De opening van de verbouwde schouwburg te Amsterdam. Van suggestie naar illusie, kunst- en vliegwerken in de Amsterdamse schouwburg

 26 mei 1665

INWIJDING VAN DE SCHOUWBURG T'AMSTERDAM

was de eenvoudige titel van het allegorische toneelstukje waarmee op 26 mei 1665 de Amsterdamse Schouwburg feestelijk heropend werd. Als de titel van het spel al van bescheidenheid getuigde, dan deed de aankondiging van de inhoud dat allerminst:

'Hier toont men zee en strandt, omheint van steile bergen. Nu ziet gy tenten, die een groote Stadt omringen. 

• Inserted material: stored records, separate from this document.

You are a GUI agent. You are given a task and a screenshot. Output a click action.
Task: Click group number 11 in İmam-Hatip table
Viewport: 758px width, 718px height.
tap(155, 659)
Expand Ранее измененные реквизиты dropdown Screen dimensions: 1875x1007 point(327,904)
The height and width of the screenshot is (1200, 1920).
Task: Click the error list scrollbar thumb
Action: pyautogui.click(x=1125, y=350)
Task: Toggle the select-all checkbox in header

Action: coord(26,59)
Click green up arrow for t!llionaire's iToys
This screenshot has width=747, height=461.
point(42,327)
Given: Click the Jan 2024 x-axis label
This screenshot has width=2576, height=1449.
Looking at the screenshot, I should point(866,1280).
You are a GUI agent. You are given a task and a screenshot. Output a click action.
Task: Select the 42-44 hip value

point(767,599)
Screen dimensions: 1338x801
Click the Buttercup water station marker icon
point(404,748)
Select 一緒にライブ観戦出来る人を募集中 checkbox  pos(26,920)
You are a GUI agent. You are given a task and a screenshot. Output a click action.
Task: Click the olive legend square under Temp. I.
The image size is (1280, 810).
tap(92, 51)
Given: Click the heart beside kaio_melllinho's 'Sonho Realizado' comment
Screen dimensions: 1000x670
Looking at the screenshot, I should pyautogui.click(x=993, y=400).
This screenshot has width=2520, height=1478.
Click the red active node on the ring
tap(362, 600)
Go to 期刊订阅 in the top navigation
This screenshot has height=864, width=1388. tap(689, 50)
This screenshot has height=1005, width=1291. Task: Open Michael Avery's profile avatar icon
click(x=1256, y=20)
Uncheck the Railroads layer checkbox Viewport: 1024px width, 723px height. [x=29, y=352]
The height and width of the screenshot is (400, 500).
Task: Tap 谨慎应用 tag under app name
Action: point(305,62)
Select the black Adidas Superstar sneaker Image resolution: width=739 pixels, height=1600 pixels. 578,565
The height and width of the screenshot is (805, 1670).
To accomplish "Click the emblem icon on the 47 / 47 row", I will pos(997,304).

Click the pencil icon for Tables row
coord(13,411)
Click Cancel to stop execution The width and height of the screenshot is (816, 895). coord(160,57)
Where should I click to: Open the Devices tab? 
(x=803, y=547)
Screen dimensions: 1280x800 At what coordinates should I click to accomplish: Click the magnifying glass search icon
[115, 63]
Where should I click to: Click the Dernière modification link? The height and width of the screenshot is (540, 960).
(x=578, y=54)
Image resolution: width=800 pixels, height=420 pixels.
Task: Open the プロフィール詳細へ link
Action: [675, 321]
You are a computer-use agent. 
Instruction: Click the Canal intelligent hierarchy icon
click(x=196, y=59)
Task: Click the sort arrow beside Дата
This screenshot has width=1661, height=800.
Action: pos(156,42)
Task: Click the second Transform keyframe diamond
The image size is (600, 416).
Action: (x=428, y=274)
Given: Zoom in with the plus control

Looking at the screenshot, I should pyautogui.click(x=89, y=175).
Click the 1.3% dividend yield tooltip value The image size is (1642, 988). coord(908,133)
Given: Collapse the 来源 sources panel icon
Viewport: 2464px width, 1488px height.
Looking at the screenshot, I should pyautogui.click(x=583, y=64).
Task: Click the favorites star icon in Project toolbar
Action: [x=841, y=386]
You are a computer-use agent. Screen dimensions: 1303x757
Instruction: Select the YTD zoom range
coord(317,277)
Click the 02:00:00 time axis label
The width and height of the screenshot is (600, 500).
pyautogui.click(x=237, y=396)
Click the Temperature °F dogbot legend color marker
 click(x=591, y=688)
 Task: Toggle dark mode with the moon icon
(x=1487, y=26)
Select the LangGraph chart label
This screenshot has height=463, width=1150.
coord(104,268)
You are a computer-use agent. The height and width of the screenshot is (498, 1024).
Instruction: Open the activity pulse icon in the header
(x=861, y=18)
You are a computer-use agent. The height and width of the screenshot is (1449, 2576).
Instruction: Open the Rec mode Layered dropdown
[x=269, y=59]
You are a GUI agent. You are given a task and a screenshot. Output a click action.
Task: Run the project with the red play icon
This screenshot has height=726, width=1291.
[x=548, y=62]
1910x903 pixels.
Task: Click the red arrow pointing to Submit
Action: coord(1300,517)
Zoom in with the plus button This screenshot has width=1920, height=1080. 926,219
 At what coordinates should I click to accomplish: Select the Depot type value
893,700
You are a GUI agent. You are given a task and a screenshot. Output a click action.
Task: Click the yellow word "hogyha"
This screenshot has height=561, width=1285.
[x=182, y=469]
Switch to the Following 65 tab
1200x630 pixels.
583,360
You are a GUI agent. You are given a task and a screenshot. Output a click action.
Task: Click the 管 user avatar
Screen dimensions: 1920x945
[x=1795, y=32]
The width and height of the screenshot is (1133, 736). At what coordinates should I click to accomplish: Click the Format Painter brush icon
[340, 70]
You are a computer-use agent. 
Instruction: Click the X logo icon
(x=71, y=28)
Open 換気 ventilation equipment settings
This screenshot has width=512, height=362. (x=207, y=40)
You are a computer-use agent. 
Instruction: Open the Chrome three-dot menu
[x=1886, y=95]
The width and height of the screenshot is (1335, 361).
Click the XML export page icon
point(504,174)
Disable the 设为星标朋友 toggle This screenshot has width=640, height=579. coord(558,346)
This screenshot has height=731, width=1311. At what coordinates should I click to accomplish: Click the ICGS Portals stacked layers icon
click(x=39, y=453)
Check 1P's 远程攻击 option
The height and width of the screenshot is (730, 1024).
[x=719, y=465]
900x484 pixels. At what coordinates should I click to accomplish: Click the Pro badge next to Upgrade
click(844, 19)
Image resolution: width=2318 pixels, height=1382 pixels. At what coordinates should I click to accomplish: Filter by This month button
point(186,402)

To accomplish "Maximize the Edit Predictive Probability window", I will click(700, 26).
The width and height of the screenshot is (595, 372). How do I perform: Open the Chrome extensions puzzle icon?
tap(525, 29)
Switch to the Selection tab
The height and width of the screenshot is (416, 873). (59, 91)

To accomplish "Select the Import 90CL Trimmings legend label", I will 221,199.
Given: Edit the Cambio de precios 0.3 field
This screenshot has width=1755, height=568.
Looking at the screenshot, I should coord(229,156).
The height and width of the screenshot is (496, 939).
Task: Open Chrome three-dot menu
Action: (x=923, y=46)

Hier toont de kunst een bosch daar 't zonlicht nooit in straalt 

Hier wordt u een gebouw, vol heerlijkheidt, vertoont.'

Dit is nog maar een greep uit de beschrijving van de snelle opeenvolging van decors, voorgetoverd aan een ongetwijfeld ademloos publiek. Schouwburgregent Jan Vos schreef dit openingsstuk om alle technische mogelijkheden te kunnen demonstreren van de toneelmachinerieën en decors die tijdens een ingrijpende verbouwing waren geïnstalleerd. De Amsterdamse Schouwburg moest een theater van internationale allure worden dat zich kon meten met illustere theaters in Frankrijk en Italië, en dat moest kunnen voldoen aan een uit Italië afkomstige rage: de opvoering van opera's.

In de nieuwe toneelkunst werd gebruik gemaakt van spectaculaire visuele effecten. Niet langer werd een bos gesuggereerd met wat takken en aarde op het toneel, maar men beoogde nu een zo natuurgetrouw mogelijke benadering te geven van de uitgebeelde realiteit. Geschilderde decors in eenheidsperspectief met een centraal verdwijnpunt, suggestief gebruik van verlichting, rook, vuur en water riepen een illusionaire wereld op. Het decor en de toneelmachinerieën kregen in het baroktheater van de tweede helft van de zeventiende eeuw welhaast de hoofdrol toebedeeld. Italiaanse theaterbouwers reisden door heel Europa, en ook boeken als Sabbatini's Pratica di fabricar scene e macchine ne'teatri (1637) droegen ertoe bij dat deze opzienbarende toneelkunst toegankelijk werd voor een groot publiek. Ook de Amsterdamse Schouwburg moest aangepast worden aan de moderne smaak: het statische toneel met zijn suggestie van werkelijkheid voldeed niet meer.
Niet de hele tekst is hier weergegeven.